(Input data)
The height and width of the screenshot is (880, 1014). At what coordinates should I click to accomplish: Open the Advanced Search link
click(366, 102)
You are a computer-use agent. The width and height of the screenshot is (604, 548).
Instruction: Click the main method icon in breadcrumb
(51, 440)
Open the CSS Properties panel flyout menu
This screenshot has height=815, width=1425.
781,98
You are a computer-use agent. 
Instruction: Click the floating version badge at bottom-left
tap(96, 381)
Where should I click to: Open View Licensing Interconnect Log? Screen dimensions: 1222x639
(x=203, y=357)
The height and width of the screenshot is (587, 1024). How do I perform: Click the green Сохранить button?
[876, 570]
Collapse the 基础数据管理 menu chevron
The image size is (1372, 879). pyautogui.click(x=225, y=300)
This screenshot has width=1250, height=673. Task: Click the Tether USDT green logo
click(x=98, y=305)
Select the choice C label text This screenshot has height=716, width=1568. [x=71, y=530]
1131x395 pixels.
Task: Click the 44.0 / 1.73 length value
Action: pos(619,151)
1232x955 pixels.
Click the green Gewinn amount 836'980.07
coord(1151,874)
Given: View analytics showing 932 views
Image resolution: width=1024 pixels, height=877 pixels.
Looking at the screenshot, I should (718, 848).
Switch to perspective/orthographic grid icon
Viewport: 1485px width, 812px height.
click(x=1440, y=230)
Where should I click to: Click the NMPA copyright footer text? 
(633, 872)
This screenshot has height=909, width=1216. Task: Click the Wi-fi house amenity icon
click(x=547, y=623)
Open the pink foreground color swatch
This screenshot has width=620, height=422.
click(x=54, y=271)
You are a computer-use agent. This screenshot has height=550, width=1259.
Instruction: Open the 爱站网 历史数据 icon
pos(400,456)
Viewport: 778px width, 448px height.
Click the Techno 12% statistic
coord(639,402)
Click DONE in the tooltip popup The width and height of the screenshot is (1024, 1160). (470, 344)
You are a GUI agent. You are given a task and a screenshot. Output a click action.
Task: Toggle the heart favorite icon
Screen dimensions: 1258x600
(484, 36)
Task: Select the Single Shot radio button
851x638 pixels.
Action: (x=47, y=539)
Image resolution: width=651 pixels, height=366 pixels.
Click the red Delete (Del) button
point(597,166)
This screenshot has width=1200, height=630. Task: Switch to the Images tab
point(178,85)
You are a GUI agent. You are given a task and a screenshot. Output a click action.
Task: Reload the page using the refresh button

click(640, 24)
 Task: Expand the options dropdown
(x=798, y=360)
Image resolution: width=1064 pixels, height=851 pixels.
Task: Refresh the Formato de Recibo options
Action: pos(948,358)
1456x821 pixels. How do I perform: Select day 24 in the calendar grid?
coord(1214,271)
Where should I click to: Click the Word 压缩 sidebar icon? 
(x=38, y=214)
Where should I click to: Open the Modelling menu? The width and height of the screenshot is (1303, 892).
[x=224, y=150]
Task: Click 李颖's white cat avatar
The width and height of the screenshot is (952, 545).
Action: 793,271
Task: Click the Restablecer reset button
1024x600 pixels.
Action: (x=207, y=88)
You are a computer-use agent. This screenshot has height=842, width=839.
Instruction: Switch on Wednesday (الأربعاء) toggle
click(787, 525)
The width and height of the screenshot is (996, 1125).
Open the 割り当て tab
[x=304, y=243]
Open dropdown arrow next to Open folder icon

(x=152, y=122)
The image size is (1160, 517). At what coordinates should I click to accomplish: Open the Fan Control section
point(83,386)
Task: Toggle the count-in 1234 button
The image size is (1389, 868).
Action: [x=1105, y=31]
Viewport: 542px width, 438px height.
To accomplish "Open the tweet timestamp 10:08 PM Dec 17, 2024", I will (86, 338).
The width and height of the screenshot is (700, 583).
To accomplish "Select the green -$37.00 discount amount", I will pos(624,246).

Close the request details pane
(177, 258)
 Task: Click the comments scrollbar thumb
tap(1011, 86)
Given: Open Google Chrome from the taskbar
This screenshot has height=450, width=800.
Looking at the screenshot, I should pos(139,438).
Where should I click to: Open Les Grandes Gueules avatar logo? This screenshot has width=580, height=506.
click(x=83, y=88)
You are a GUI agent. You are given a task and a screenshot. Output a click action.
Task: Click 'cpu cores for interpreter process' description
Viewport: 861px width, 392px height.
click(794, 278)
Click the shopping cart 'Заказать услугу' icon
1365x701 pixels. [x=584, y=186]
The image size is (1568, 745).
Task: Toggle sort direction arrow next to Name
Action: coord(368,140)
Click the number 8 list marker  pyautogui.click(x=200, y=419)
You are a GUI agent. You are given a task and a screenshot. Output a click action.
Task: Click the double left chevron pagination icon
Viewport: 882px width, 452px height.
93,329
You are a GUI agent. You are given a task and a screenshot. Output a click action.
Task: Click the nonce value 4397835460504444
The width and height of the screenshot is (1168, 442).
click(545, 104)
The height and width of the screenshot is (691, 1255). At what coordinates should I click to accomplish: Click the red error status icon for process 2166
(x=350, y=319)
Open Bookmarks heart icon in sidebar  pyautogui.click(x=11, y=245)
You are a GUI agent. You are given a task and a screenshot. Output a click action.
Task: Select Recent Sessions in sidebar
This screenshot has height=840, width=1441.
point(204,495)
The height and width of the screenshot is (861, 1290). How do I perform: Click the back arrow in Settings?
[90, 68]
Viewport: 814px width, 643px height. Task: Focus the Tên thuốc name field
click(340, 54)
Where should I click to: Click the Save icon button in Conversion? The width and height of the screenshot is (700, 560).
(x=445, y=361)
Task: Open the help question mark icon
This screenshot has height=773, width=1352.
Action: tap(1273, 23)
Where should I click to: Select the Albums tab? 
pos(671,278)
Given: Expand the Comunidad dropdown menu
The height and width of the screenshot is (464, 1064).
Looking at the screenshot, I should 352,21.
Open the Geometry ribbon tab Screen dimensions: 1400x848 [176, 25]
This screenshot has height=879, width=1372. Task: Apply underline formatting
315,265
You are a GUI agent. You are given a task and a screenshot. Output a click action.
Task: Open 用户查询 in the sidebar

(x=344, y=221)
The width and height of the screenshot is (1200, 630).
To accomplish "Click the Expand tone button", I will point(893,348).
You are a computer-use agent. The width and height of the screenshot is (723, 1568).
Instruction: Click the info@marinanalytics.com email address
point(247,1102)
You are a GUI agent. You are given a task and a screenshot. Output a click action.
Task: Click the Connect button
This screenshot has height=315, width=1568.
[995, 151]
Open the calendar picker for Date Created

(Task requirements) Print the entries above verbatim, from the line containing "Where should I click to: Open View" up to and including the line containing "Action: pos(619,151)".

(Output for this task)
Where should I click to: Open View Licensing Interconnect Log? Screen dimensions: 1222x639
(x=203, y=357)
The height and width of the screenshot is (587, 1024). How do I perform: Click the green Сохранить button?
[876, 570]
Collapse the 基础数据管理 menu chevron
The image size is (1372, 879). pyautogui.click(x=225, y=300)
This screenshot has width=1250, height=673. Task: Click the Tether USDT green logo
click(x=98, y=305)
Select the choice C label text This screenshot has height=716, width=1568. [x=71, y=530]
1131x395 pixels.
Task: Click the 44.0 / 1.73 length value
Action: pos(619,151)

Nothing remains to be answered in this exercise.